» **RECORDS FOR PROCESSING**
•••
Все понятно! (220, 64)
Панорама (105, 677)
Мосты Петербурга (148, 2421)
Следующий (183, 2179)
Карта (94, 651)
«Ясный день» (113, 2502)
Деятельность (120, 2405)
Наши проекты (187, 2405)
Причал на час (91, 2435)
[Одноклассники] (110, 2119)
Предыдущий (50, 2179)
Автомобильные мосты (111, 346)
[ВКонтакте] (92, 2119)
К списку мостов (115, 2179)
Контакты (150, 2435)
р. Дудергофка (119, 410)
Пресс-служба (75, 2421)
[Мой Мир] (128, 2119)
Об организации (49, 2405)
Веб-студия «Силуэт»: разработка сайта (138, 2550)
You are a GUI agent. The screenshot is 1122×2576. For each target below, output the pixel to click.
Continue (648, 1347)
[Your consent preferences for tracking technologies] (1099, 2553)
•••
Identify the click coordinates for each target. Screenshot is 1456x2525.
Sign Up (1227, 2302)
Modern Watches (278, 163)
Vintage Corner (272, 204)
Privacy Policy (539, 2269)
•••
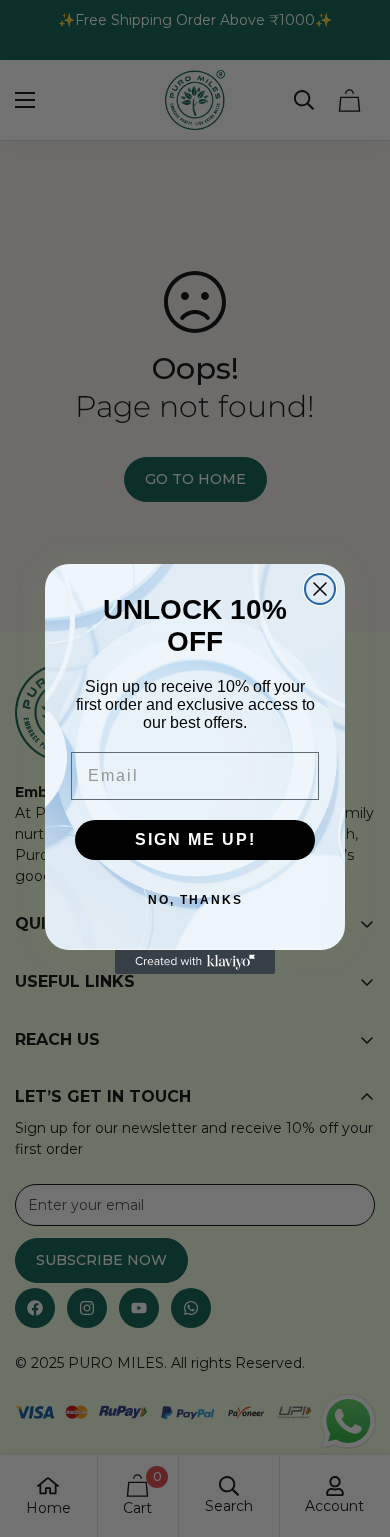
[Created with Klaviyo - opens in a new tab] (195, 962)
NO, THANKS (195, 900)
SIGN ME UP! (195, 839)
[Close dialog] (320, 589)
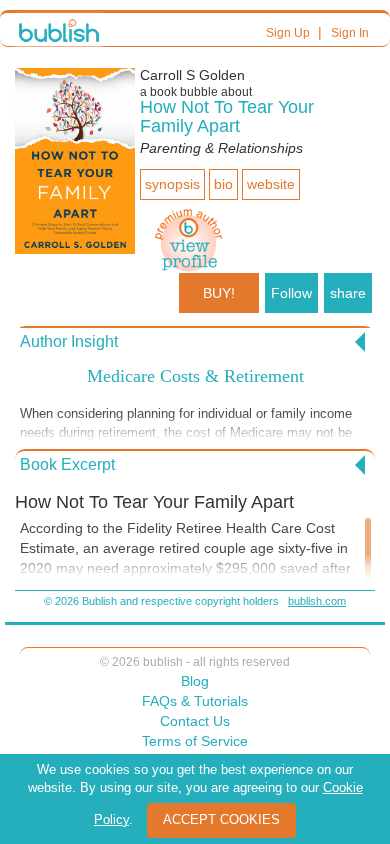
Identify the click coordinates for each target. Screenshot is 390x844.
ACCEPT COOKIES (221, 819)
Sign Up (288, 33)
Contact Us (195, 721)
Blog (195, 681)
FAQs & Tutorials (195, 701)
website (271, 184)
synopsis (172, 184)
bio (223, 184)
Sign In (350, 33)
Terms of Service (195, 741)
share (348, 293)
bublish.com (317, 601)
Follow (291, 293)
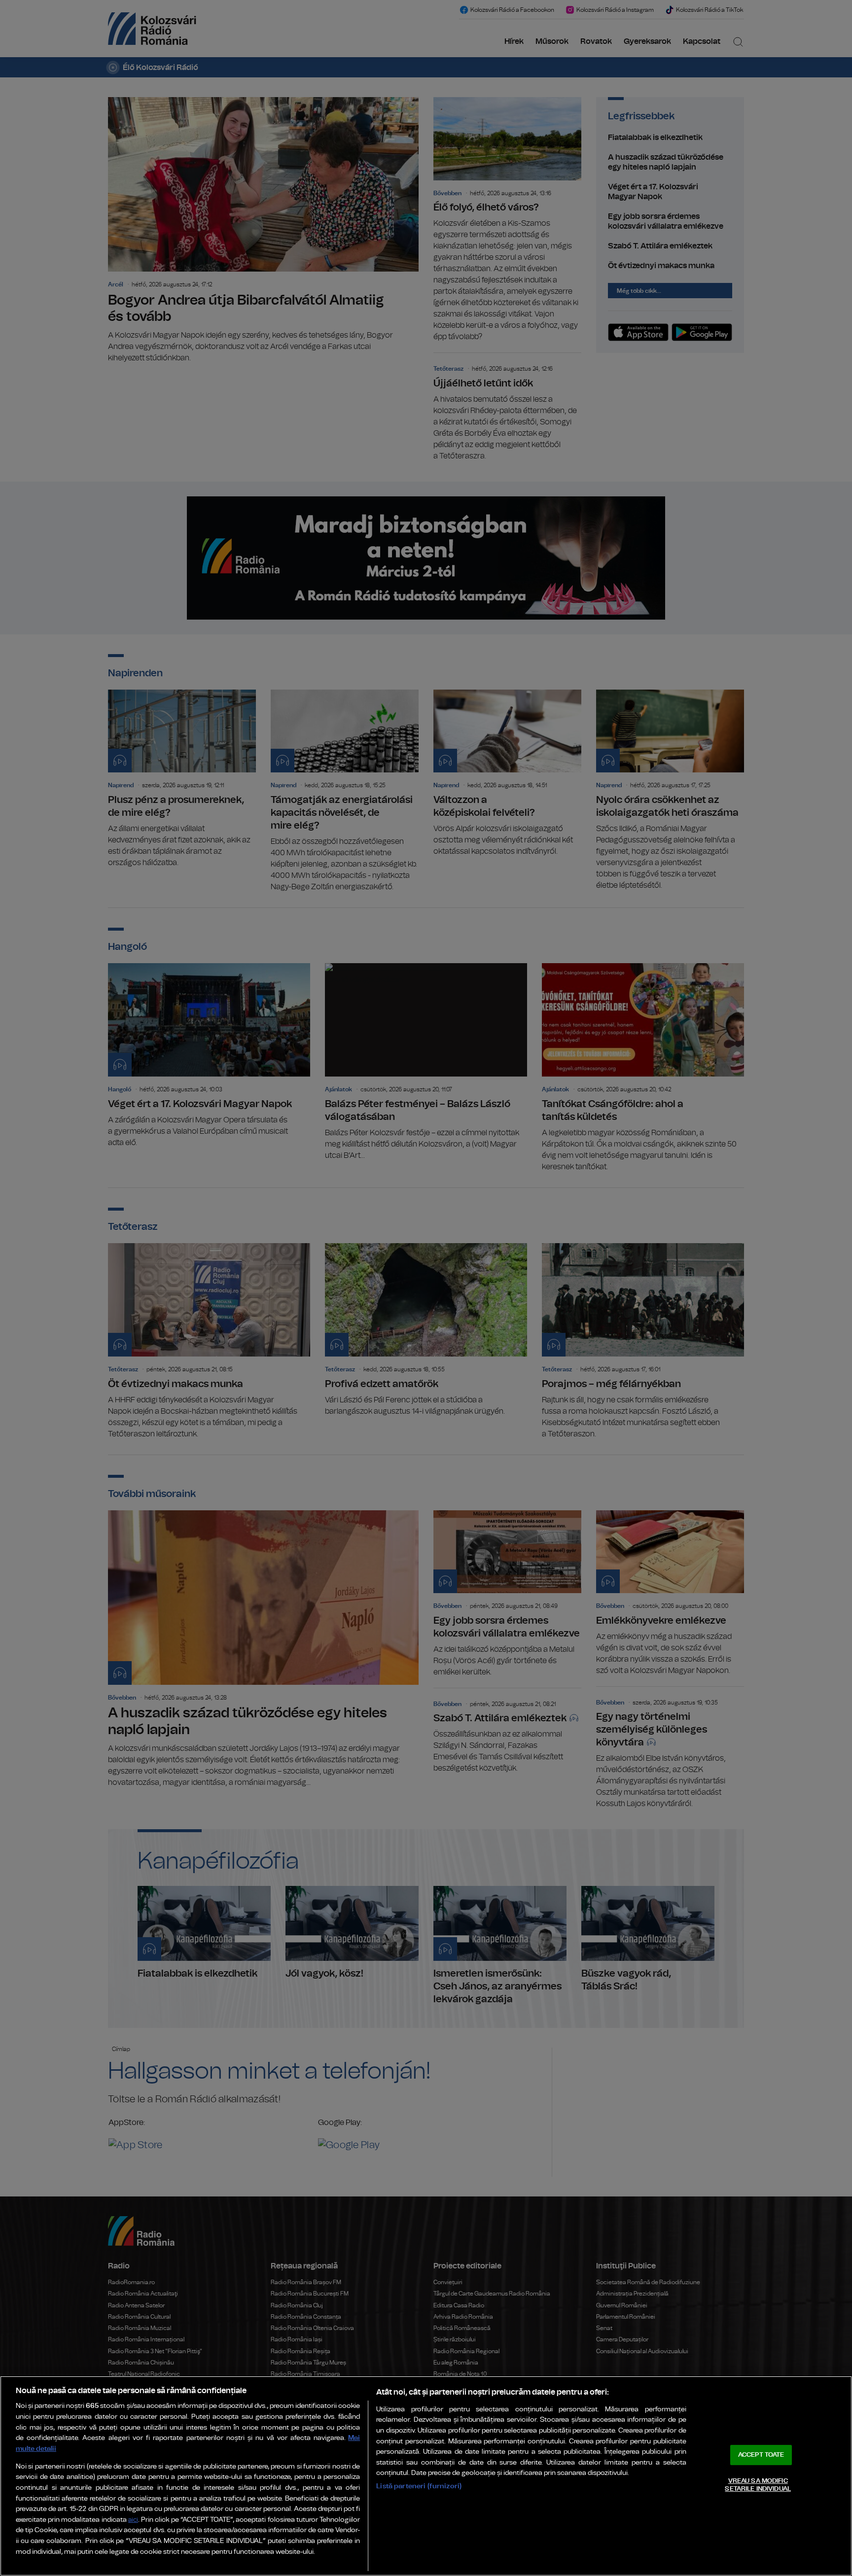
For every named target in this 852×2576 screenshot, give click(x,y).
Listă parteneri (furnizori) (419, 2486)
•••
Of all the entries above, retype exactly the lines from the line with "Sign Up (288, 33)" to the line with "Follow (291, 293)", both included, and no others.

» **ANSWER**
Sign Up (288, 33)
Contact Us (195, 721)
Blog (195, 681)
FAQs & Tutorials (195, 701)
website (271, 184)
synopsis (172, 184)
bio (223, 184)
Sign In (350, 33)
Terms of Service (195, 741)
share (348, 293)
bublish.com (317, 601)
Follow (291, 293)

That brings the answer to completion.